_WORK TO COMPLETE:_ Without changing a single word, write out every entry.

DATA FOR ANALYSIS START

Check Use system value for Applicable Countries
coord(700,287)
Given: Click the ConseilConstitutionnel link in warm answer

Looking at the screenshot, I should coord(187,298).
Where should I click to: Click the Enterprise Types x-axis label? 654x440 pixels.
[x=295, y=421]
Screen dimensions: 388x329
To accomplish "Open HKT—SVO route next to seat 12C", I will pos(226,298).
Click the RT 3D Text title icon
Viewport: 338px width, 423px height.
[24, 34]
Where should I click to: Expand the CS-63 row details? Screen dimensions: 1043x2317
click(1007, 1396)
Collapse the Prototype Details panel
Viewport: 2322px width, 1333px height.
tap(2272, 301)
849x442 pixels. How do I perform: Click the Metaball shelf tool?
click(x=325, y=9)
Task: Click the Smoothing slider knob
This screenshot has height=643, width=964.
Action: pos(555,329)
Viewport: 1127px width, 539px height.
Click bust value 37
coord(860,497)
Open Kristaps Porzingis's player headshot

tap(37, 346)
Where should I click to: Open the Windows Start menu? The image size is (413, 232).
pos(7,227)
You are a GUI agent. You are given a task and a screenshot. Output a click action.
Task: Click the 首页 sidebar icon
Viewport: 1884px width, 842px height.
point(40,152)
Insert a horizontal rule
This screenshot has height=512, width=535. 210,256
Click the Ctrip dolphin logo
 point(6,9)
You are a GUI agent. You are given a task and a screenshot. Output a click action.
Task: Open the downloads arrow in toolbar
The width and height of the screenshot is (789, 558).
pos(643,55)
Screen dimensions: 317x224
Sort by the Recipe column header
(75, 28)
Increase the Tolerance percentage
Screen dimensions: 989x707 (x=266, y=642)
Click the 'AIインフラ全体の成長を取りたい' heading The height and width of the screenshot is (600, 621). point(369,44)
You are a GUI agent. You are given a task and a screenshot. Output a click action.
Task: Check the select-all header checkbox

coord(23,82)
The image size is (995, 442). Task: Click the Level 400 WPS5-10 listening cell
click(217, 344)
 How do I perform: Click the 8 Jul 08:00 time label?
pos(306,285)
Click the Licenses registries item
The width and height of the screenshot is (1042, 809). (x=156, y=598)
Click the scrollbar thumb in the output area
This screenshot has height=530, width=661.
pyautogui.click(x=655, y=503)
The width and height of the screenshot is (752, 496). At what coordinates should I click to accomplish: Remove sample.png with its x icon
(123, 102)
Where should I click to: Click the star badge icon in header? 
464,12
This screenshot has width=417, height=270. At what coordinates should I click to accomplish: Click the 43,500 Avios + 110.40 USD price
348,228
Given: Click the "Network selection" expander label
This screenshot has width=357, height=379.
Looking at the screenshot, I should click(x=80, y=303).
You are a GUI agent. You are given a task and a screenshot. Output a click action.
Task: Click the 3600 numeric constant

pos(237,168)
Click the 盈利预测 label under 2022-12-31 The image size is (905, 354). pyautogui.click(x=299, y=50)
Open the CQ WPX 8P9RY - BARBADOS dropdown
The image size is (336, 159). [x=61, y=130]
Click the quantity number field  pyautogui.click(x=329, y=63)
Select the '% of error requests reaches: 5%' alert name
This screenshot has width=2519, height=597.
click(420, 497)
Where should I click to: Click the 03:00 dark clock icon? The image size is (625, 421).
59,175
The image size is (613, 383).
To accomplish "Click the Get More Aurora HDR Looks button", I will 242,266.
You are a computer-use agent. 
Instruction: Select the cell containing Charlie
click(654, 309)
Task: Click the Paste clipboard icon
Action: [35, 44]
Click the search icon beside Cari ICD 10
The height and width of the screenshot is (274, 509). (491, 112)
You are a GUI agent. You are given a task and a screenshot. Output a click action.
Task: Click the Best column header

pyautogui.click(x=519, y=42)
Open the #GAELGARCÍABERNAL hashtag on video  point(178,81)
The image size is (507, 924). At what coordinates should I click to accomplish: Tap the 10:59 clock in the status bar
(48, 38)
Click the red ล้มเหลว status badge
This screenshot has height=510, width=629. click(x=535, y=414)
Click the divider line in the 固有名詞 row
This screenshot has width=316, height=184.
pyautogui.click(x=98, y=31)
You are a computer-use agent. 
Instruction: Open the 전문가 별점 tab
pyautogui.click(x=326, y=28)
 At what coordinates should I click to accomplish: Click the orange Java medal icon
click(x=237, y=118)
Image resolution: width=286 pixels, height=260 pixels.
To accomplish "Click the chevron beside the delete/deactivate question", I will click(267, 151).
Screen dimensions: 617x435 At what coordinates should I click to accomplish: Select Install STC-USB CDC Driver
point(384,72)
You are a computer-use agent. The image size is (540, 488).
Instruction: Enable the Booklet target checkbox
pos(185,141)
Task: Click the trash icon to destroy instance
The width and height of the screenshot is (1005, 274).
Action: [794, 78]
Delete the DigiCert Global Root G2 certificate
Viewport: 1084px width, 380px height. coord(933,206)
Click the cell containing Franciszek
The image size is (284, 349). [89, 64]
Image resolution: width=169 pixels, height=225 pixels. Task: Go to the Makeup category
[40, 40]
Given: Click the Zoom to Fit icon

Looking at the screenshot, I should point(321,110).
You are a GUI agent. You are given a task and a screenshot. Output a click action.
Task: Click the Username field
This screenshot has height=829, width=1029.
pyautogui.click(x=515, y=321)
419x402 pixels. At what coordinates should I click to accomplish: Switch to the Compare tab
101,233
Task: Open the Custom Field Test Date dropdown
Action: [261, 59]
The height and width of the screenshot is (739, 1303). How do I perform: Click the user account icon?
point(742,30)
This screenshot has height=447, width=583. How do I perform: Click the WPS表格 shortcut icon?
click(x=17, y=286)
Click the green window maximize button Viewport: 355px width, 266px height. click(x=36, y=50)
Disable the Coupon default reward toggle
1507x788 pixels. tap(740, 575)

DATA FOR ANALYSIS END

_RESULT:_
Check Use system value for Applicable Countries
coord(700,287)
Given: Click the ConseilConstitutionnel link in warm answer

Looking at the screenshot, I should coord(187,298).
Where should I click to: Click the Enterprise Types x-axis label? 654x440 pixels.
[x=295, y=421]
Screen dimensions: 388x329
To accomplish "Open HKT—SVO route next to seat 12C", I will pos(226,298).
Click the RT 3D Text title icon
Viewport: 338px width, 423px height.
[24, 34]
Where should I click to: Expand the CS-63 row details? Screen dimensions: 1043x2317
click(1007, 1396)
Collapse the Prototype Details panel
Viewport: 2322px width, 1333px height.
tap(2272, 301)
849x442 pixels. How do I perform: Click the Metaball shelf tool?
click(x=325, y=9)
Task: Click the Smoothing slider knob
This screenshot has height=643, width=964.
Action: pos(555,329)
Viewport: 1127px width, 539px height.
Click bust value 37
coord(860,497)
Open Kristaps Porzingis's player headshot

tap(37, 346)
Where should I click to: Open the Windows Start menu? The image size is (413, 232).
pos(7,227)
You are a GUI agent. You are given a task and a screenshot. Output a click action.
Task: Click the 首页 sidebar icon
Viewport: 1884px width, 842px height.
point(40,152)
Insert a horizontal rule
This screenshot has height=512, width=535. 210,256
Click the Ctrip dolphin logo
 point(6,9)
You are a GUI agent. You are given a task and a screenshot. Output a click action.
Task: Open the downloads arrow in toolbar
The width and height of the screenshot is (789, 558).
pos(643,55)
Screen dimensions: 317x224
Sort by the Recipe column header
(75, 28)
Increase the Tolerance percentage
Screen dimensions: 989x707 (x=266, y=642)
Click the 'AIインフラ全体の成長を取りたい' heading The height and width of the screenshot is (600, 621). point(369,44)
You are a GUI agent. You are given a task and a screenshot. Output a click action.
Task: Check the select-all header checkbox

coord(23,82)
The image size is (995, 442). Task: Click the Level 400 WPS5-10 listening cell
click(217, 344)
 How do I perform: Click the 8 Jul 08:00 time label?
pos(306,285)
Click the Licenses registries item
The width and height of the screenshot is (1042, 809). (x=156, y=598)
Click the scrollbar thumb in the output area
This screenshot has height=530, width=661.
pyautogui.click(x=655, y=503)
The width and height of the screenshot is (752, 496). At what coordinates should I click to accomplish: Remove sample.png with its x icon
(123, 102)
Where should I click to: Click the star badge icon in header? 
464,12
This screenshot has width=417, height=270. At what coordinates should I click to accomplish: Click the 43,500 Avios + 110.40 USD price
348,228
Given: Click the "Network selection" expander label
This screenshot has width=357, height=379.
Looking at the screenshot, I should click(x=80, y=303).
You are a GUI agent. You are given a task and a screenshot. Output a click action.
Task: Click the 3600 numeric constant

pos(237,168)
Click the 盈利预测 label under 2022-12-31 The image size is (905, 354). pyautogui.click(x=299, y=50)
Open the CQ WPX 8P9RY - BARBADOS dropdown
The image size is (336, 159). [x=61, y=130]
Click the quantity number field  pyautogui.click(x=329, y=63)
Select the '% of error requests reaches: 5%' alert name
This screenshot has width=2519, height=597.
click(420, 497)
Where should I click to: Click the 03:00 dark clock icon? The image size is (625, 421).
59,175
The image size is (613, 383).
To accomplish "Click the Get More Aurora HDR Looks button", I will 242,266.
You are a computer-use agent. 
Instruction: Select the cell containing Charlie
click(654, 309)
Task: Click the Paste clipboard icon
Action: [35, 44]
Click the search icon beside Cari ICD 10
The height and width of the screenshot is (274, 509). (491, 112)
You are a GUI agent. You are given a task and a screenshot. Output a click action.
Task: Click the Best column header

pyautogui.click(x=519, y=42)
Open the #GAELGARCÍABERNAL hashtag on video  point(178,81)
The image size is (507, 924). At what coordinates should I click to accomplish: Tap the 10:59 clock in the status bar
(48, 38)
Click the red ล้มเหลว status badge
This screenshot has height=510, width=629. click(x=535, y=414)
Click the divider line in the 固有名詞 row
This screenshot has width=316, height=184.
pyautogui.click(x=98, y=31)
You are a computer-use agent. 
Instruction: Open the 전문가 별점 tab
pyautogui.click(x=326, y=28)
 At what coordinates should I click to accomplish: Click the orange Java medal icon
click(x=237, y=118)
Image resolution: width=286 pixels, height=260 pixels.
To accomplish "Click the chevron beside the delete/deactivate question", I will click(267, 151).
Screen dimensions: 617x435 At what coordinates should I click to accomplish: Select Install STC-USB CDC Driver
point(384,72)
You are a computer-use agent. The image size is (540, 488).
Instruction: Enable the Booklet target checkbox
pos(185,141)
Task: Click the trash icon to destroy instance
The width and height of the screenshot is (1005, 274).
Action: [794, 78]
Delete the DigiCert Global Root G2 certificate
Viewport: 1084px width, 380px height. coord(933,206)
Click the cell containing Franciszek
The image size is (284, 349). [89, 64]
Image resolution: width=169 pixels, height=225 pixels. Task: Go to the Makeup category
[40, 40]
Given: Click the Zoom to Fit icon

Looking at the screenshot, I should point(321,110).
You are a GUI agent. You are given a task and a screenshot. Output a click action.
Task: Click the Username field
This screenshot has height=829, width=1029.
pyautogui.click(x=515, y=321)
419x402 pixels. At what coordinates should I click to accomplish: Switch to the Compare tab
101,233
Task: Open the Custom Field Test Date dropdown
Action: [261, 59]
The height and width of the screenshot is (739, 1303). How do I perform: Click the user account icon?
point(742,30)
This screenshot has height=447, width=583. How do I perform: Click the WPS表格 shortcut icon?
click(x=17, y=286)
Click the green window maximize button Viewport: 355px width, 266px height. click(x=36, y=50)
Disable the Coupon default reward toggle
1507x788 pixels. tap(740, 575)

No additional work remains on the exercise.